**YOUR OBJECTIVE:** Please keep to the lines below from the one with "You are a computer-use" through the one with "Click the quantity", and restate them word for word, ends included.

**RECORDED INFORMATION:**
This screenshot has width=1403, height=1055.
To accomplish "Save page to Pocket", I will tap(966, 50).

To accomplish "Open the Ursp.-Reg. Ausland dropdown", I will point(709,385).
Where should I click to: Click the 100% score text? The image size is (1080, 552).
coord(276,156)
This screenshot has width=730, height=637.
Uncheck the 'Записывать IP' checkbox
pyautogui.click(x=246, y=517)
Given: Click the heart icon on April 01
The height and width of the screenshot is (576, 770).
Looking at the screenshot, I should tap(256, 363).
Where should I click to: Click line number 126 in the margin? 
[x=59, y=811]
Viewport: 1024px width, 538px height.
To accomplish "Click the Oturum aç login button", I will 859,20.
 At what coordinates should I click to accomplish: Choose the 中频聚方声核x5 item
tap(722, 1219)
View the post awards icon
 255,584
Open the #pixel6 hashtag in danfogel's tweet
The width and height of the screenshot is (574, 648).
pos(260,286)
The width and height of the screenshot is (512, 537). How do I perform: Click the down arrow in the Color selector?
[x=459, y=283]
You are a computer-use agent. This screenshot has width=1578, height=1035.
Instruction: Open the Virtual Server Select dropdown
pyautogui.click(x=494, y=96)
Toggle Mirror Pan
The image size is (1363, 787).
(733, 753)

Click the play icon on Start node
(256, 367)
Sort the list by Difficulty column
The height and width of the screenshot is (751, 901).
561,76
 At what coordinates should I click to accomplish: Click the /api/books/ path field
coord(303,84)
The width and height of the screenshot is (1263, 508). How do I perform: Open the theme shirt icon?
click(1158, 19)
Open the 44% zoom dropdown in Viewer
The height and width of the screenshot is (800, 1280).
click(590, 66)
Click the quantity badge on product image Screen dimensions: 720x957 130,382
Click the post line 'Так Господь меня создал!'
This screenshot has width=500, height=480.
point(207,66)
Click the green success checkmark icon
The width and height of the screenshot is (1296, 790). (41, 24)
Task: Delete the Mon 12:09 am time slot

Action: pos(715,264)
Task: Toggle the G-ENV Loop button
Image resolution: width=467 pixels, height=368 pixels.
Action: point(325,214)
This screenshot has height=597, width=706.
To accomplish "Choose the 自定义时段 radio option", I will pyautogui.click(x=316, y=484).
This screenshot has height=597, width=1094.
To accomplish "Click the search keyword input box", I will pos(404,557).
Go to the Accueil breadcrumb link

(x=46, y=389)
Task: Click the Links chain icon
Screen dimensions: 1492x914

**ANSWER TO THE EXERCISE:**
You are a computer-use agent. This screenshot has width=1578, height=1035.
Instruction: Open the Virtual Server Select dropdown
pyautogui.click(x=494, y=96)
Toggle Mirror Pan
The image size is (1363, 787).
(733, 753)

Click the play icon on Start node
(256, 367)
Sort the list by Difficulty column
The height and width of the screenshot is (751, 901).
561,76
 At what coordinates should I click to accomplish: Click the /api/books/ path field
coord(303,84)
The width and height of the screenshot is (1263, 508). How do I perform: Open the theme shirt icon?
click(1158, 19)
Open the 44% zoom dropdown in Viewer
The height and width of the screenshot is (800, 1280).
click(590, 66)
Click the quantity badge on product image Screen dimensions: 720x957 130,382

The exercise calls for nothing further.